**Stored rows:**
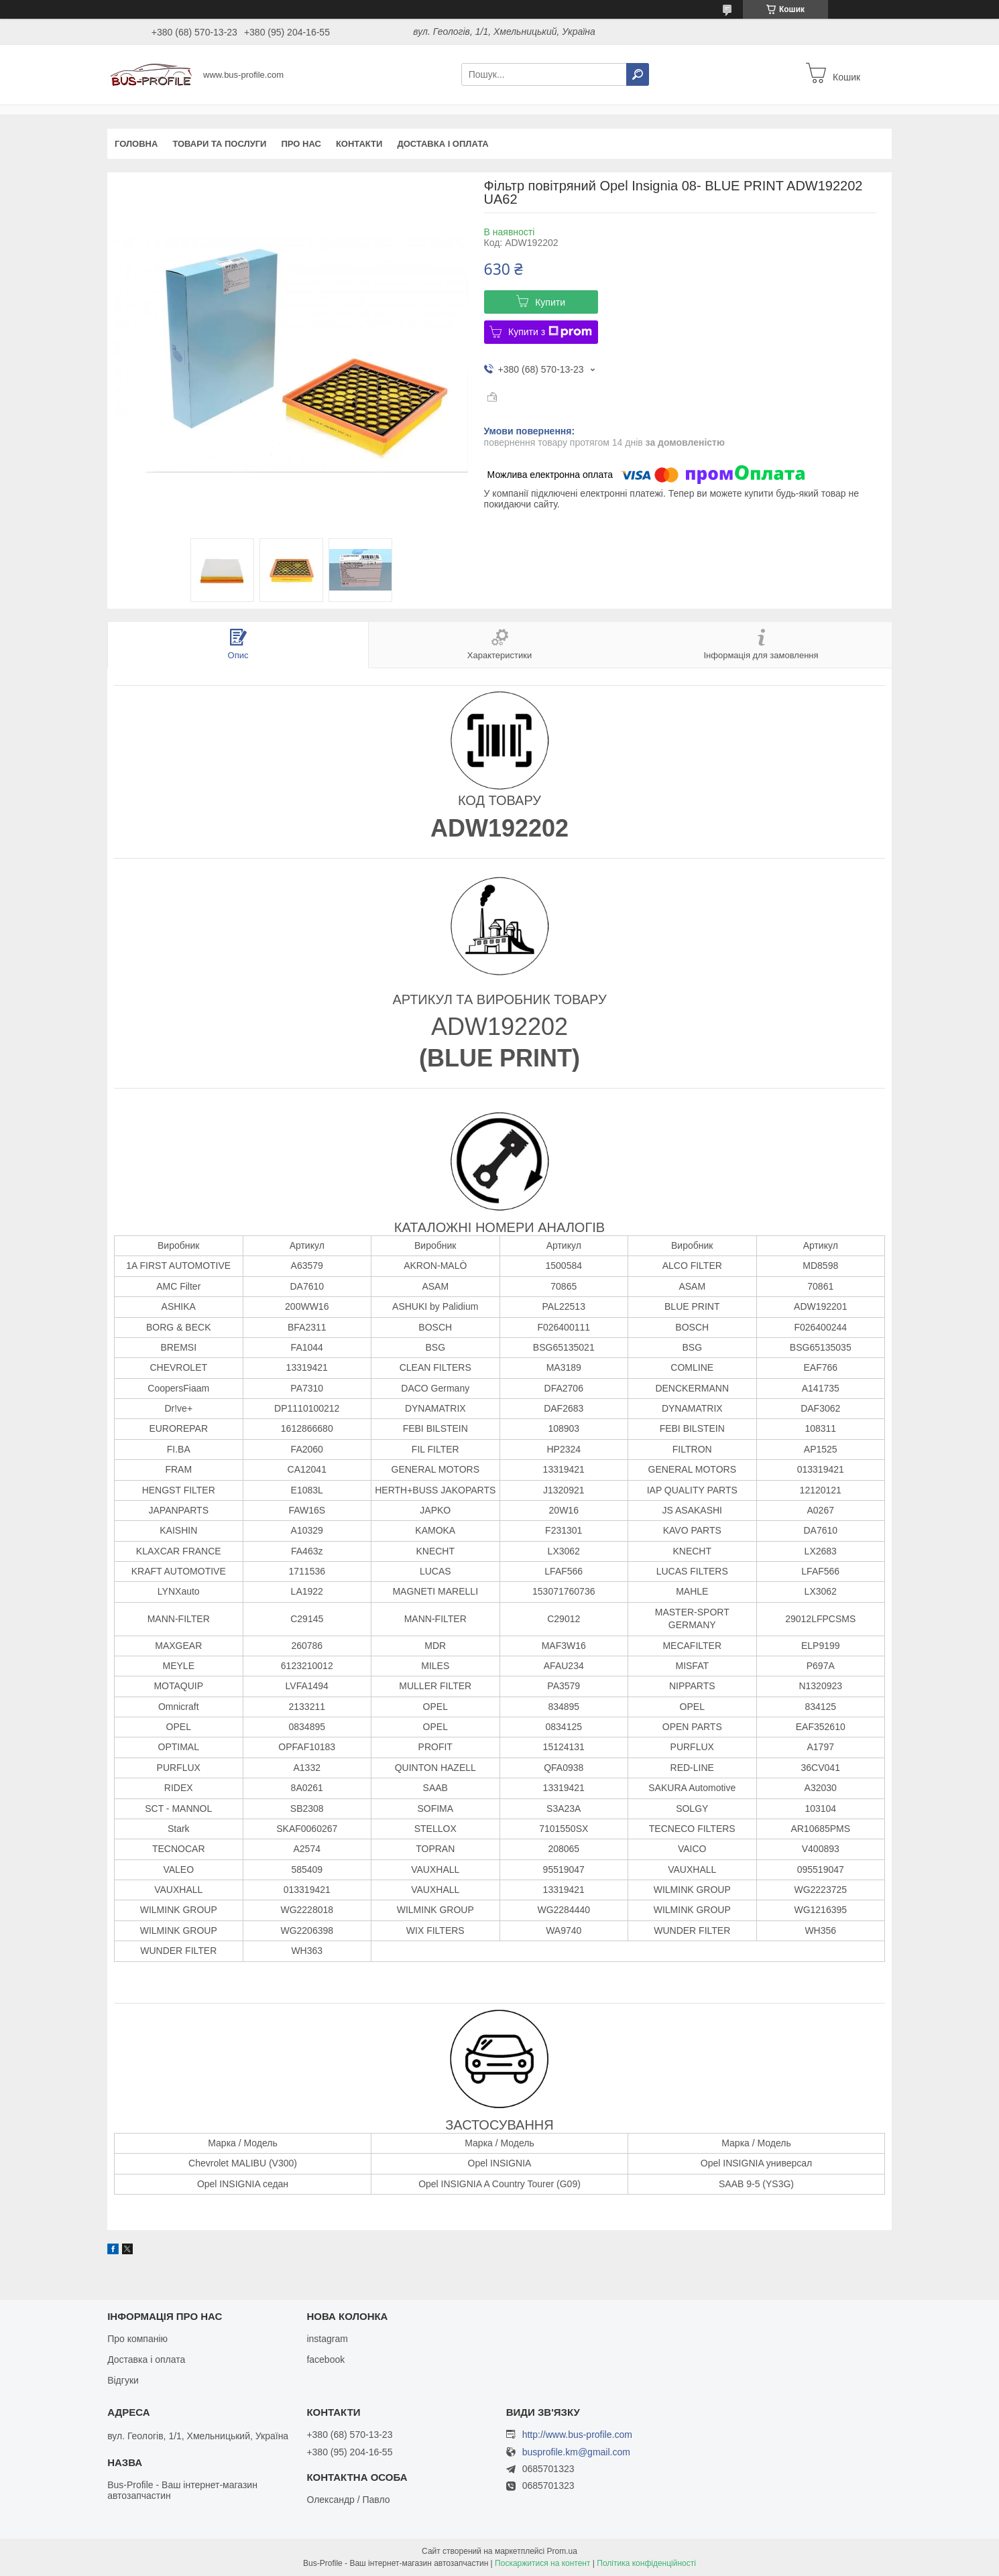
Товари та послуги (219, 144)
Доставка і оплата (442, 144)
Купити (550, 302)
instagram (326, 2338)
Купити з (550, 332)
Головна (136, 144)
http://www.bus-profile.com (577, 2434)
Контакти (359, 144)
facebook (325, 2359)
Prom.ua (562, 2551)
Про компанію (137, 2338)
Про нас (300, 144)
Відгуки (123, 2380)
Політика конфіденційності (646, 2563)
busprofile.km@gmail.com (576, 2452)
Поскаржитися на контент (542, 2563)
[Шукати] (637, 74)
==
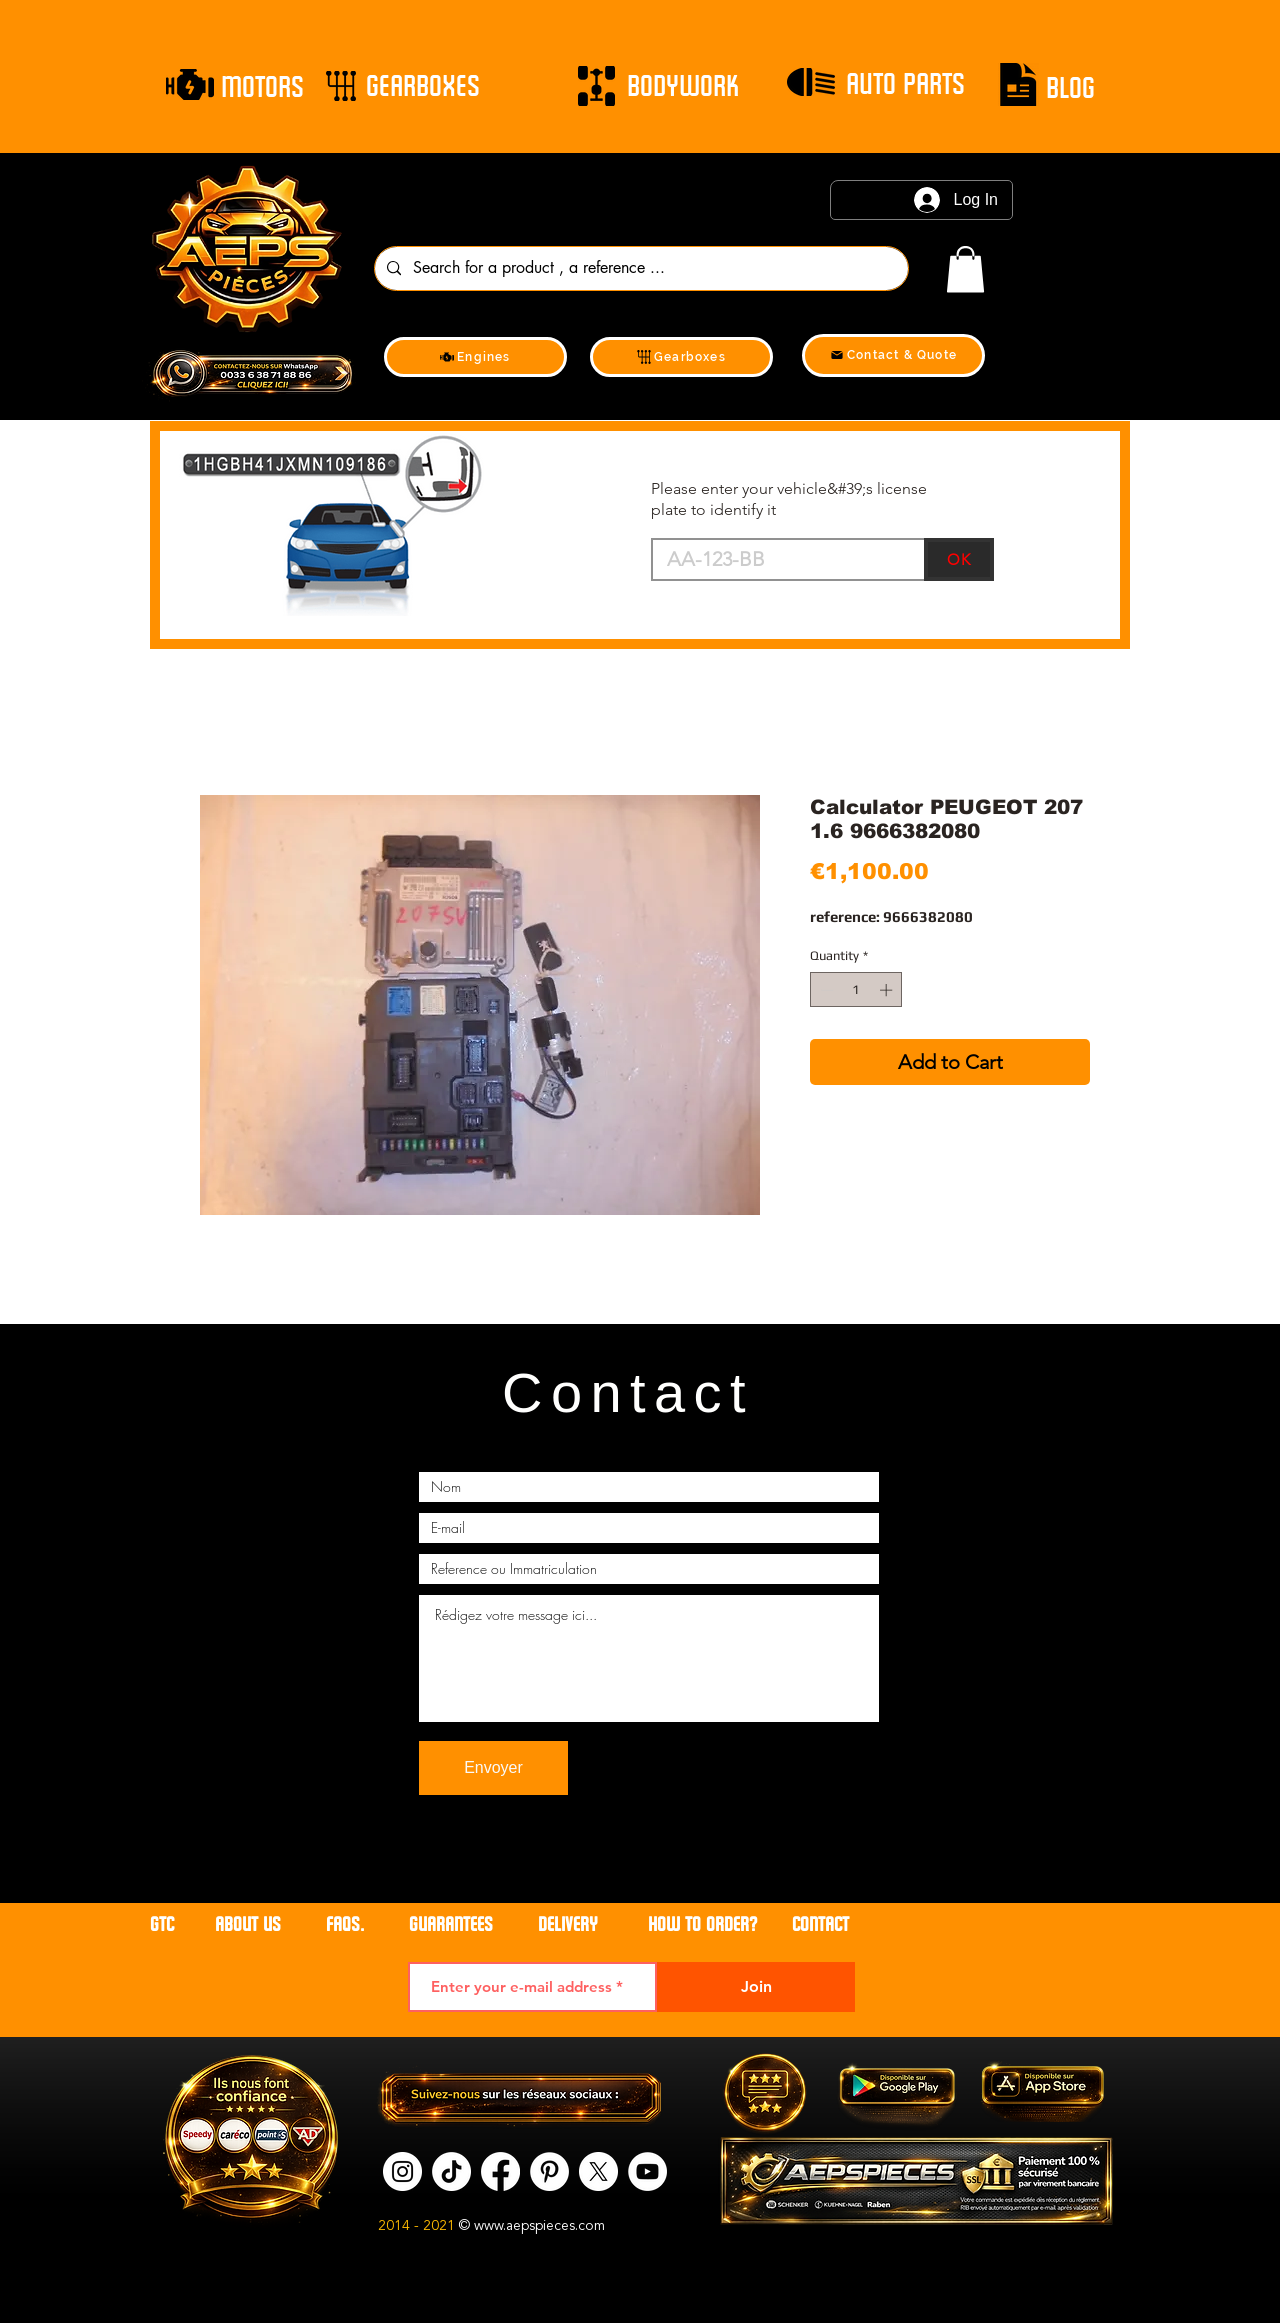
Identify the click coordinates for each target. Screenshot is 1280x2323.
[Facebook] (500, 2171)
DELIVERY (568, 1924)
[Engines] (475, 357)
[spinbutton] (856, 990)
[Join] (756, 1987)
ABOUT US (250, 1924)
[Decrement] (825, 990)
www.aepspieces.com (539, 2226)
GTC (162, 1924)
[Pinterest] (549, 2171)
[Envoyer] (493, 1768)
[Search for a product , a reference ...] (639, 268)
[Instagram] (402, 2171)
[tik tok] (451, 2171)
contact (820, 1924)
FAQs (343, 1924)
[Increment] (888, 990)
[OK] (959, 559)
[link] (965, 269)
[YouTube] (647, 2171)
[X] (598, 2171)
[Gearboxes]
---
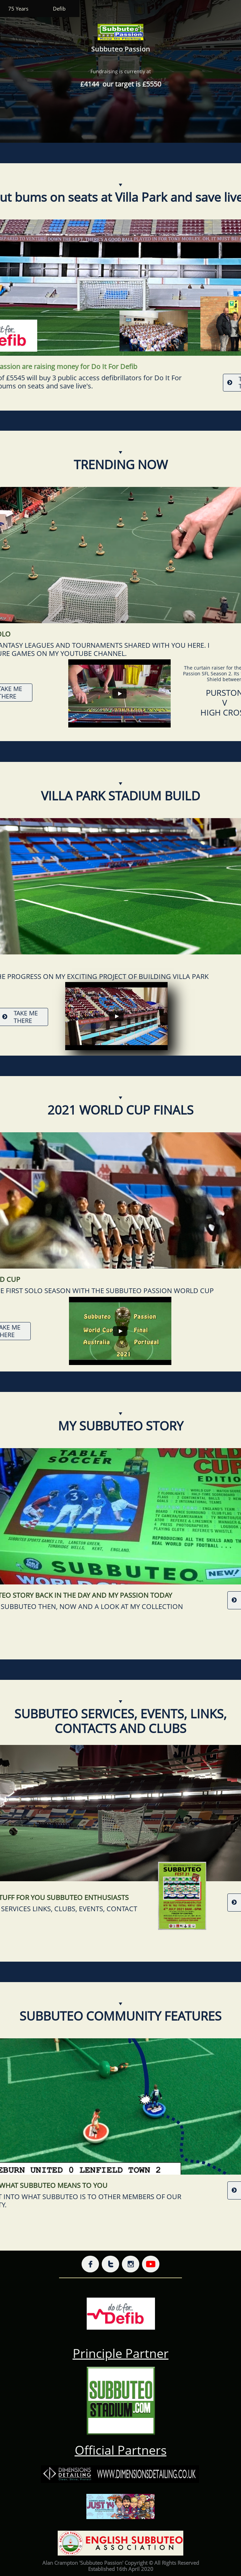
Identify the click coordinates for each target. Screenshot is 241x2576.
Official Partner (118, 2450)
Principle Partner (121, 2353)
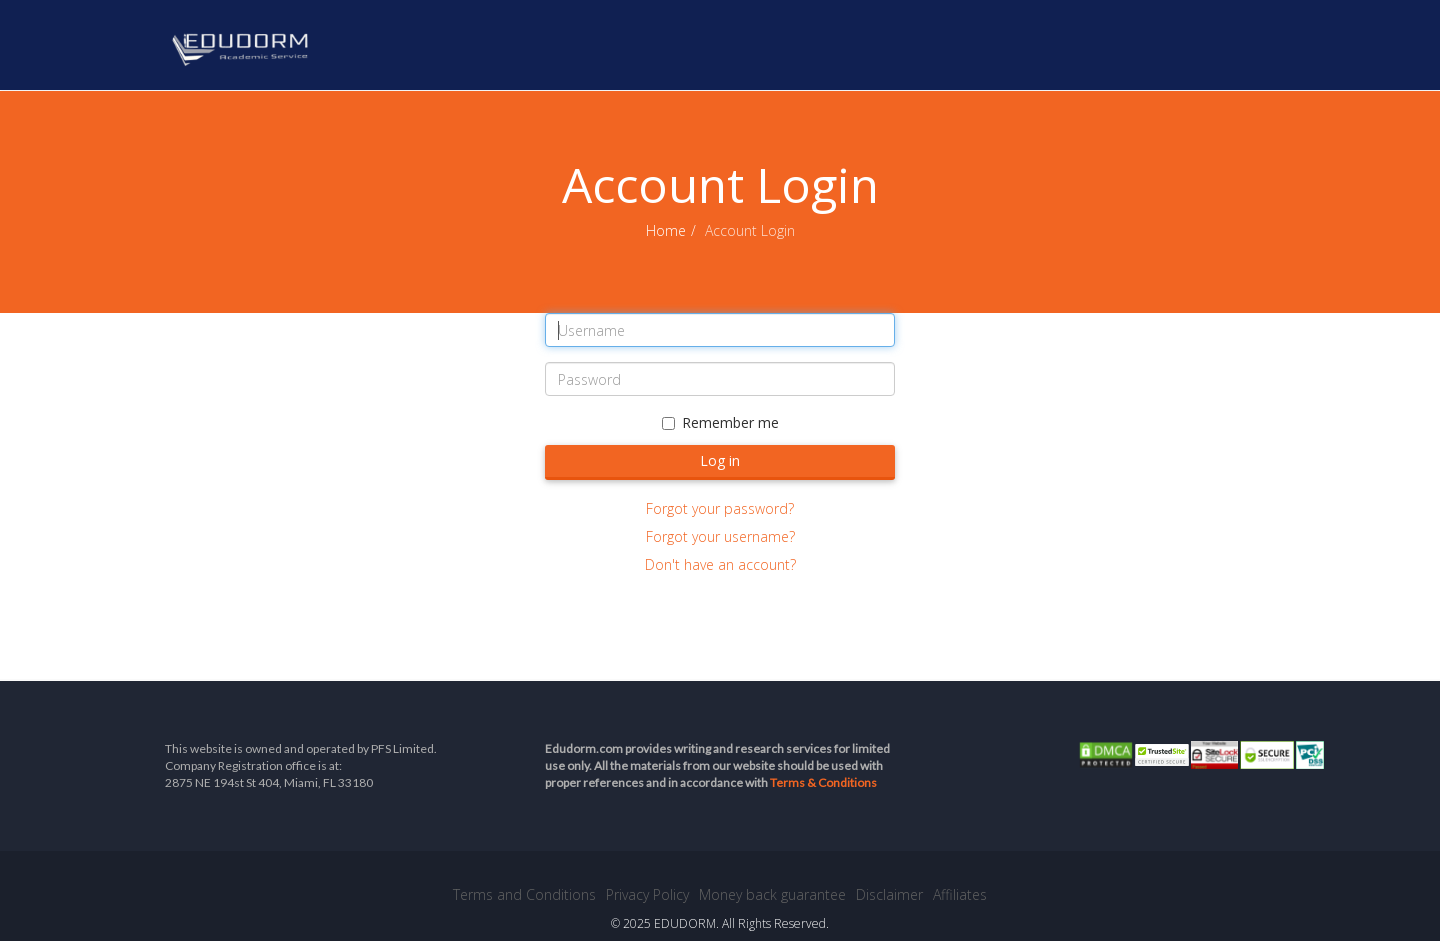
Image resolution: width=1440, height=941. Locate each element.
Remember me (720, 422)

**Problem description:** Please copy the entries starting at "www.aepspieces.com (539, 2226)" and ending at "[X] (598, 2171)", swapping "Pinterest" for "Tumblr" and keeping everything else the same.

**Written answer:**
www.aepspieces.com (539, 2226)
GTC (162, 1924)
[Tumblr] (549, 2171)
[Envoyer] (493, 1768)
[Search for a product , a reference ...] (639, 268)
[Instagram] (402, 2171)
[tik tok] (451, 2171)
contact (820, 1924)
FAQs (343, 1924)
[Increment] (888, 990)
[OK] (959, 559)
[link] (965, 269)
[YouTube] (647, 2171)
[X] (598, 2171)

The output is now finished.